Solennità del Corpus Domini: Es 24,3-8 Sal 115 Eb 9,11-15 Mc 14,12-16.22-26
«Dove vuoi che andiamo a preparare, perché tu possa mangiare la Pasqua?». L’accostamento del verbo “mangiare” alla festa che ricorda la liberazione dalla schiavitù dell’Egitto, si riferisce certamente al fatto che, in quella notte, si consumava l’agnello.
Quando Gesù prende il pane, lo spezza, lo dà ai suoi discepoli e con quel pane si identifica, mangiare la Pasqua cambia significato. Mangiare l’agnello pasquale ora significa nutrirsi di Cristo, della sua parola, della sua stessa vita.
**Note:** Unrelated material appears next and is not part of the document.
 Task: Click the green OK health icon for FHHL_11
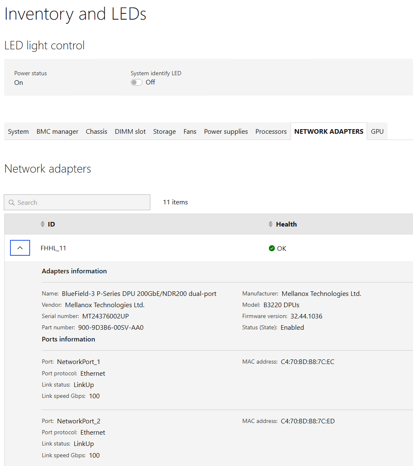click(x=272, y=248)
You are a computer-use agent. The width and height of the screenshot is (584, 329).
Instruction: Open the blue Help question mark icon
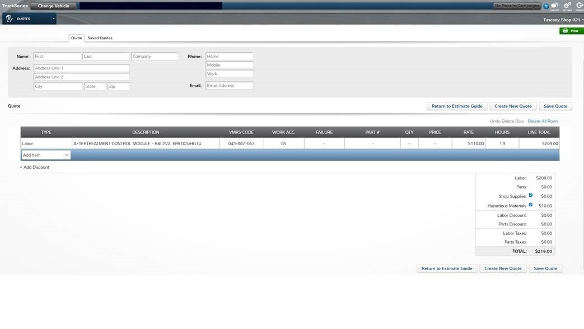(x=545, y=5)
Gesù non chiede agli apostoli di adorare, di contemplare, di venerare quel pane spezzato. Ma chiede che vanga preso dalle nostre mani come dono per essere mangiato come nutrimento di vita e di comunione: «Chi mangia la mia carne e beve il mio sangue rimane in me e io in lui» (Gv 6,56)
Mangiare la Pasqua, mangiare il corpo di Cristo, rigenera la vita. Ci sostiene e ci introduce nella profondità e stabilità della relazione con lui e predispone il nostro animo alla relazione fraterna con gli altri.
Nella vita e per la vita, una relazione vera è fondamentale come il pane quotidiano. Le relazioni vere nutrono, fanno crescere, danno sapore ai nostri giorni.
Durante la cena, mentre parla ai suoi discepoli dell’amore del Padre e del suo amore per loro, che arriva fino alla morte di croce, Gesù dà il suo corpo come cibo: «Mentre mangiavano, prese il pane e recitò la benedizione, lo spezzò e lo diede loro, dicendo: «Prendete, questo è il mio corpo» (Mc 14,22).
Quello che vivono i discepoli non è solo un momento conviviale, ma esperienza di amore, di donazione e di comunione. Gesù che dona la sua vita è la sorgente che rende possibile l’amore e rende forte la comunione.
È dentro il mistero di questa cena, sacramentalmente attualizza nella celebrazione eucaristica, che troviamo la misericordia che ci avvolge e il cibo che fa vivere e rende davvero capaci di amare.
Il brano del vangelo che abbiamo ascoltato ci dice che la celebrazione della Pasqua non si improvvisa: occorre preparare per mangiare la Pasqua.
È necessario preparare il nostro spirito per mangiare il corpo di Cristo. L’Eucaristia è un dono al quale ci si deve predisporre per essere vissuto e prendere coscienza della grandezza del mistero che celebriamo.
L’Eucaristia è un mistero che per essere celebrato e accolto, domanda un approfondimento contemplativo, anche in questa nostra epoca nella quale l’immediato, il ‘qui e ora’, sembrano addirittura essere una conquista sociale..
Cibarsi del corpo di Cristo ci impegna e coinvolge tutta la nostra vita. Come ci ricorda la prima lettura, proponendoci quello che il popolo dice dopo aver sentito le parole del Signore riportate da Mosé: «Quanto il Signore ha ordinato, noi lo faremo e lo eseguiremo!» (Es 24,7b).
A causa della cultura dell’immediato e dell’apparenza, che ci contraddistingue e che porta a evitare ogni impegno stabile, definitivo, oggi, si rischia di perdere la capacità di assumere impegni autentici nei confronti degli altri, ma anche nei confronti di Dio,
Preferiamo impegni a breve termine, perché alla fine quello che ci interessa di più è il nostro benessere momentaneo, quello che fa stare bene adesso. Il criterio di valutazione sono io nell’oggi.
Una vita spesa per un ideale, per un valore o per una persona è vista come una vita sacrificata, nel senso di una vita buttata via.
Il valore che diamo alle persone e alle cose, però, si misura proprio su quanto siamo disposti a spenderci, a rischiare, non solo nell’immediato, ma anche a lungo termine, magari per sempre.
Il Signore Gesù ha donato totalmente sé stesso, impegnandosi con noi per l’eternità. Nutrirsi del suo corpo, ma anche adorarlo presente nel pane eucaristico, pertanto, provoca e giudica ogni nostro pensare, ogni nostro sentire e ogni nostro agire centrato su noi stessi e chiuso nel solo presente.
Quest’anno, per i limiti prudenziali per evitare il contagio del virus, non possiamo fare la processione eucaristica. L’eucaristia, però, ci spinge sempre a uscire con Gesù, ad andare dove lui già ci precede, per farsi compagni di strada dei fratelli in spirito di dono, di comunione e di servizio.